:: WORK REQUEST ::
A verbatim copy of the listing is needed; pictures are to be left out.
═══ LISTED ENTRIES
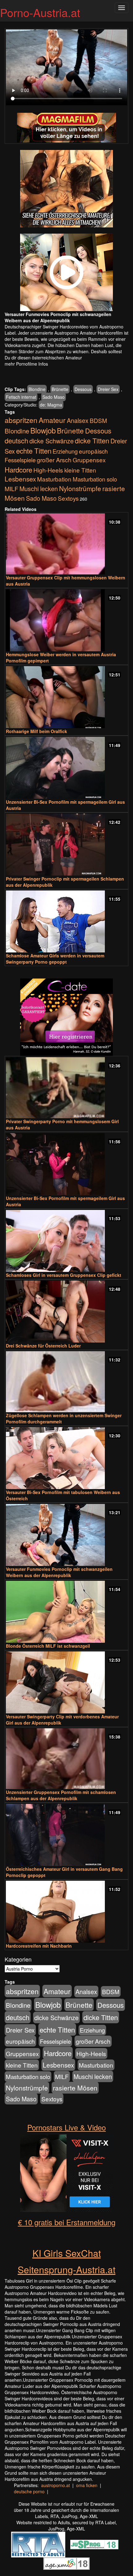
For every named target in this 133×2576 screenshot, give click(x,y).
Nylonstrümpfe (80, 488)
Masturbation (54, 479)
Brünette (60, 389)
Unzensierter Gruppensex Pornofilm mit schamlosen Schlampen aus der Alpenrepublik (61, 1795)
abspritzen (21, 420)
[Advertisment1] (66, 188)
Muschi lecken (38, 488)
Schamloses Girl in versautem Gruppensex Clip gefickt (63, 1275)
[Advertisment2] (66, 272)
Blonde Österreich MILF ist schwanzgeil (48, 1646)
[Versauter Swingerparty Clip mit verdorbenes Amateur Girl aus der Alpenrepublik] (66, 1682)
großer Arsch (54, 459)
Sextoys (68, 498)
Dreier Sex (108, 389)
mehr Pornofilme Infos (26, 364)
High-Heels (48, 470)
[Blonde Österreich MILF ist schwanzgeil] (66, 1612)
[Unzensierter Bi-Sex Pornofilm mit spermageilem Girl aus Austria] (66, 768)
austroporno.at (55, 2485)
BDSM (98, 420)
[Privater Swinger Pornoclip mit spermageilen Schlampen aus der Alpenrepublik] (66, 845)
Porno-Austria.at (40, 12)
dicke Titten (92, 440)
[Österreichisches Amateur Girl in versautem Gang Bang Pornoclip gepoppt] (66, 1835)
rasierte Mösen (75, 2087)
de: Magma (51, 405)
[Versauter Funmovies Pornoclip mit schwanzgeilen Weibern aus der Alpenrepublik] (66, 1535)
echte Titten (33, 450)
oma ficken (86, 2485)
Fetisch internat (21, 397)
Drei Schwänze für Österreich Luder (43, 1346)
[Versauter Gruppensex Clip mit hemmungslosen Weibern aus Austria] (66, 543)
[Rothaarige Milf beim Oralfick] (66, 697)
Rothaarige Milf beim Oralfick (36, 731)
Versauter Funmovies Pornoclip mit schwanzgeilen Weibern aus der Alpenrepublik (59, 1572)
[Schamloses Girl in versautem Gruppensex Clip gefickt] (66, 1241)
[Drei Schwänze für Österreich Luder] (66, 1312)
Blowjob (43, 430)
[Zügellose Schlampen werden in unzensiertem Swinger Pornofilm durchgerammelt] (66, 1381)
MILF (11, 488)
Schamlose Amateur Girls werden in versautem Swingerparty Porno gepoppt (55, 958)
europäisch (93, 451)
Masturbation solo (95, 479)
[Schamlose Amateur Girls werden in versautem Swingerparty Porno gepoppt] (66, 921)
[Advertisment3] (66, 1017)
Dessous (83, 389)
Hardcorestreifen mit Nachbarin (39, 1946)
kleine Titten (80, 470)
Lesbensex (20, 478)
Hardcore (18, 469)
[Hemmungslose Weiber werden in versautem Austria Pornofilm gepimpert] (66, 620)
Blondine (36, 389)
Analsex (77, 420)
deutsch (16, 440)
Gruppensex (89, 459)
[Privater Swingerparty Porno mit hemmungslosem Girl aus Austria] (66, 1087)
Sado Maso (53, 397)
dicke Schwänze (51, 440)
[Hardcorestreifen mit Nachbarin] (66, 1912)
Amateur (52, 420)
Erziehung (65, 451)
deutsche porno (29, 2491)
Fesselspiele (20, 459)
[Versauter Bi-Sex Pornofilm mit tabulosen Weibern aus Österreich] (66, 1458)
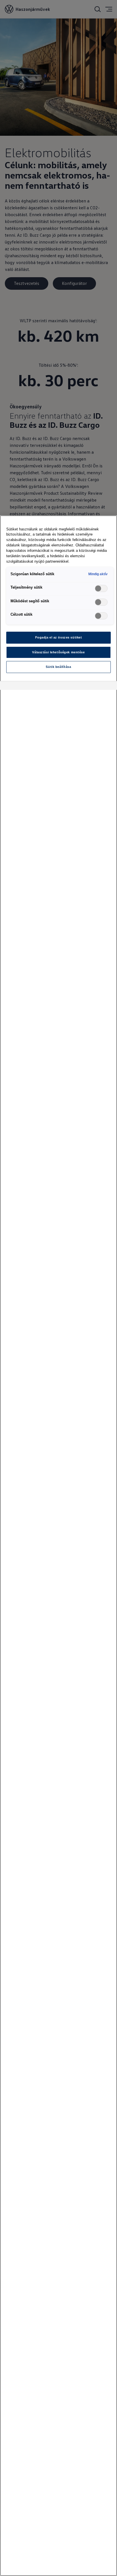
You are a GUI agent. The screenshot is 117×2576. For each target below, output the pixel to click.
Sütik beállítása (58, 666)
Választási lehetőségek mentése (58, 652)
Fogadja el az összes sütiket (58, 637)
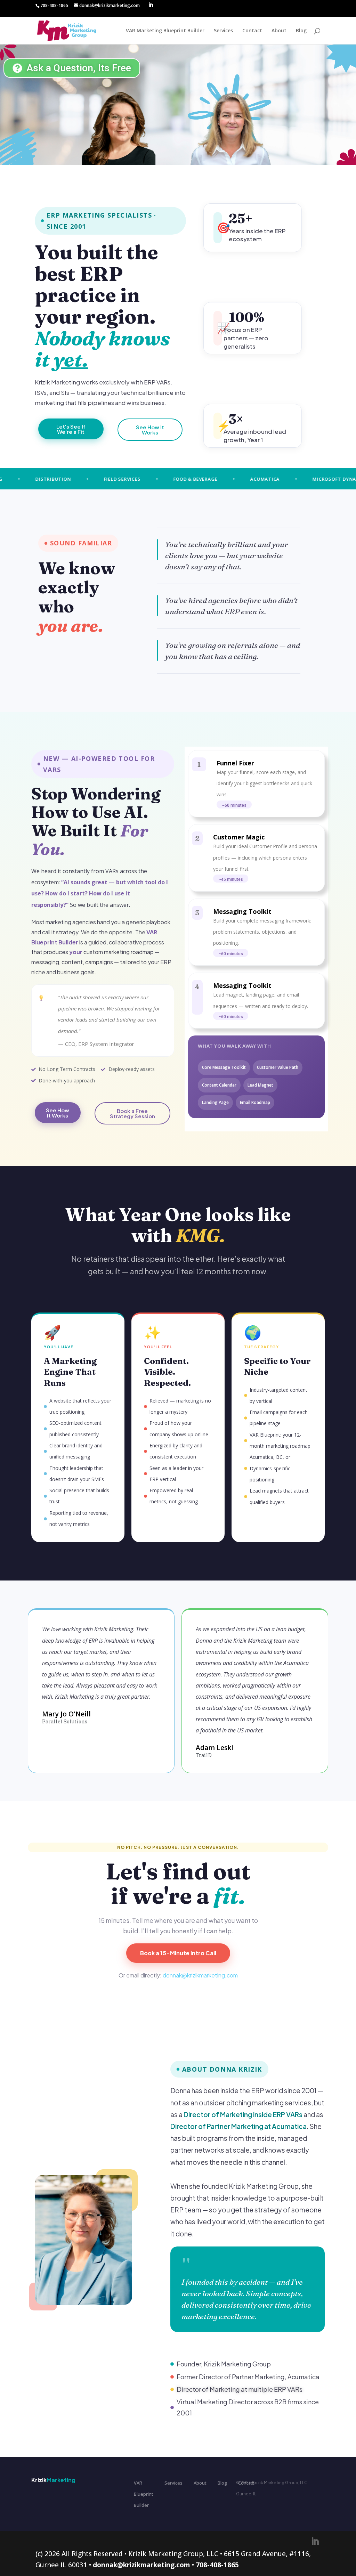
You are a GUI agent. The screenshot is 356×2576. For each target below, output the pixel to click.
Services (223, 31)
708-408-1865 (217, 2564)
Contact (252, 31)
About (279, 31)
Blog (301, 31)
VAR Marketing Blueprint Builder (165, 31)
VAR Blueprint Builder (143, 2494)
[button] (234, 804)
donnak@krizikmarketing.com (200, 1975)
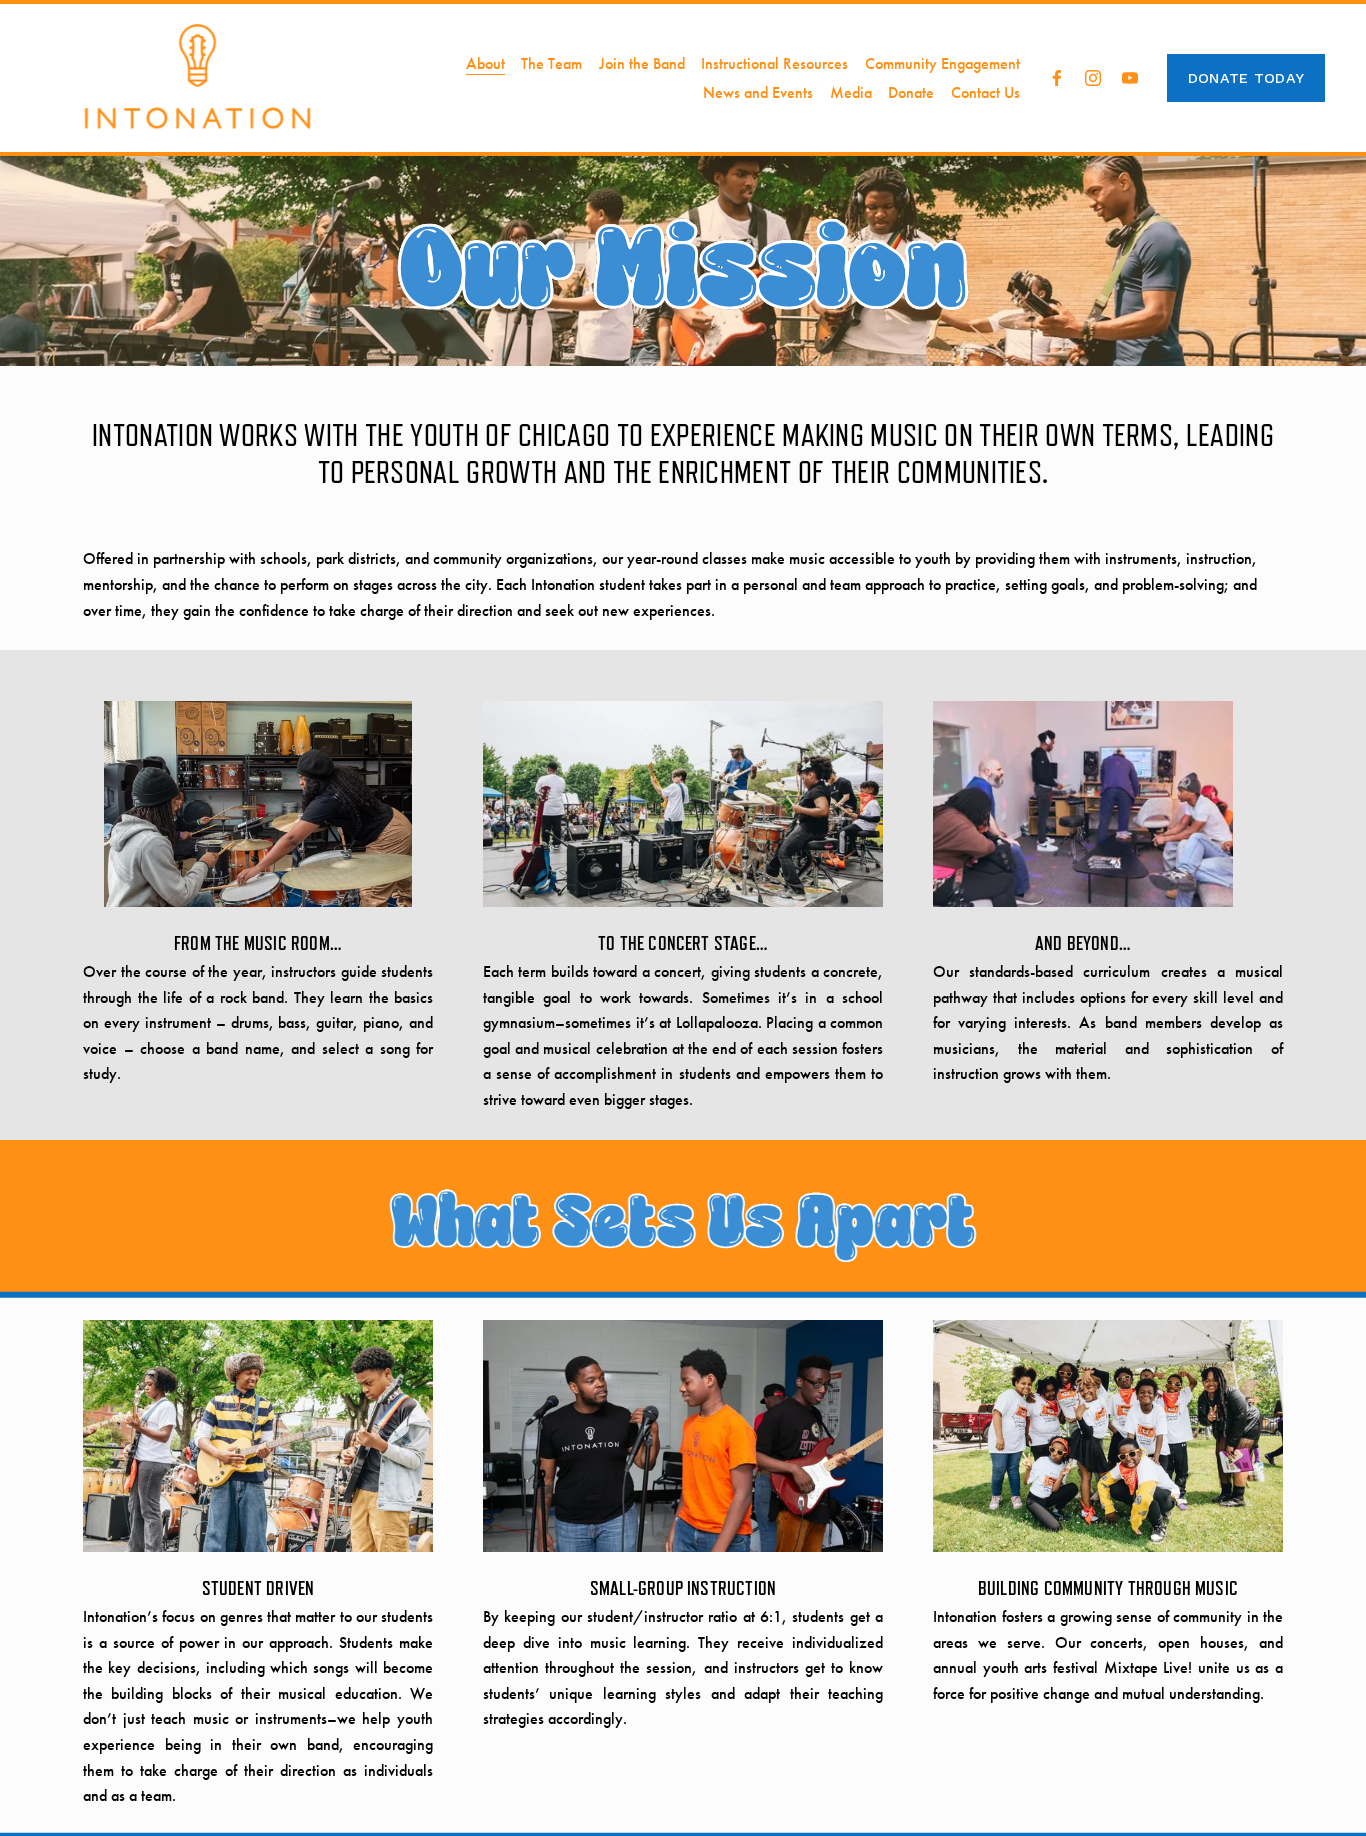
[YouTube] (1130, 78)
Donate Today (1246, 78)
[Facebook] (1057, 78)
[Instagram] (1093, 78)
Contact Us (985, 92)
══════
:: ANSWER BOX ::
For every named target in this 133×2576 screenshot, give click(x,y).
Nylonstrümpfe (80, 488)
Masturbation (54, 479)
Brünette (60, 389)
Unzensierter Gruppensex Pornofilm mit schamlosen Schlampen aus der Alpenrepublik (61, 1795)
abspritzen (21, 420)
[Advertisment1] (66, 188)
Muschi lecken (38, 488)
Schamloses Girl in versautem Gruppensex Clip gefickt (63, 1275)
[Advertisment2] (66, 272)
Blonde Österreich MILF ist schwanzgeil (48, 1646)
[Versauter Swingerparty Clip mit verdorbenes Amateur Girl aus der Alpenrepublik] (66, 1682)
großer Arsch (54, 459)
Sextoys (68, 498)
Dreier Sex (108, 389)
mehr Pornofilme Infos (26, 364)
High-Heels (48, 470)
[Blonde Österreich MILF ist schwanzgeil] (66, 1612)
[Unzensierter Bi-Sex Pornofilm mit spermageilem Girl aus Austria] (66, 768)
austroporno.at (55, 2485)
BDSM (98, 420)
[Privater Swinger Pornoclip mit spermageilen Schlampen aus der Alpenrepublik] (66, 845)
Porno-Austria.at (40, 12)
dicke Titten (92, 440)
[Österreichisches Amateur Girl in versautem Gang Bang Pornoclip gepoppt] (66, 1835)
rasierte Mösen (75, 2087)
de: Magma (51, 405)
[Versauter Funmovies Pornoclip mit schwanzgeilen Weibern aus der Alpenrepublik] (66, 1535)
echte Titten (33, 450)
oma ficken (86, 2485)
Fetisch internat (21, 397)
Drei Schwänze für Österreich Luder (43, 1346)
[Versauter Gruppensex Clip mit hemmungslosen Weibern aus Austria] (66, 543)
[Rothaarige Milf beim Oralfick] (66, 697)
Rothaarige Milf beim Oralfick (36, 731)
Versauter Funmovies Pornoclip mit schwanzgeilen Weibern aus der Alpenrepublik (59, 1572)
[Schamloses Girl in versautem Gruppensex Clip gefickt] (66, 1241)
[Drei Schwänze für Österreich Luder] (66, 1312)
Blowjob (43, 430)
[Zügellose Schlampen werden in unzensiertem Swinger Pornofilm durchgerammelt] (66, 1381)
MILF (11, 488)
Schamlose Amateur Girls werden in versautem Swingerparty Porno gepoppt (55, 958)
europäisch (93, 451)
Masturbation solo (95, 479)
[Schamlose Amateur Girls werden in versautem Swingerparty Porno gepoppt] (66, 921)
[Advertisment3] (66, 1017)
Dessous (83, 389)
Hardcorestreifen mit Nachbarin (39, 1946)
kleine Titten (80, 470)
Lesbensex (20, 478)
Hardcore (18, 469)
[Hemmungslose Weiber werden in versautem Austria Pornofilm gepimpert] (66, 620)
Blondine (36, 389)
Analsex (77, 420)
deutsch (16, 440)
Gruppensex (89, 459)
[Privater Swingerparty Porno mit hemmungslosem Girl aus Austria] (66, 1087)
Sado Maso (53, 397)
dicke Schwänze (51, 440)
[Hardcorestreifen mit Nachbarin] (66, 1912)
Amateur (52, 420)
Erziehung (65, 451)
deutsche porno (29, 2491)
Fesselspiele (20, 459)
[Versauter Bi-Sex Pornofilm mit tabulosen Weibern aus Österreich] (66, 1458)
You are a GUI agent. The screenshot is 117×2576. For each target below, output the pixel to click.
Sütik beállítása (58, 666)
Választási lehetőségek mentése (58, 652)
Fogadja el az összes sütiket (58, 637)
You are a GUI agent. The screenshot is 356×2576. For each target below, output the pixel to click.
Services (223, 31)
708-408-1865 (217, 2564)
Contact (252, 31)
About (279, 31)
Blog (301, 31)
VAR Marketing Blueprint Builder (165, 31)
VAR Blueprint Builder (143, 2494)
[button] (234, 804)
donnak@krizikmarketing.com (200, 1975)
[YouTube] (1130, 78)
Donate Today (1246, 78)
[Facebook] (1057, 78)
[Instagram] (1093, 78)
Contact Us (985, 92)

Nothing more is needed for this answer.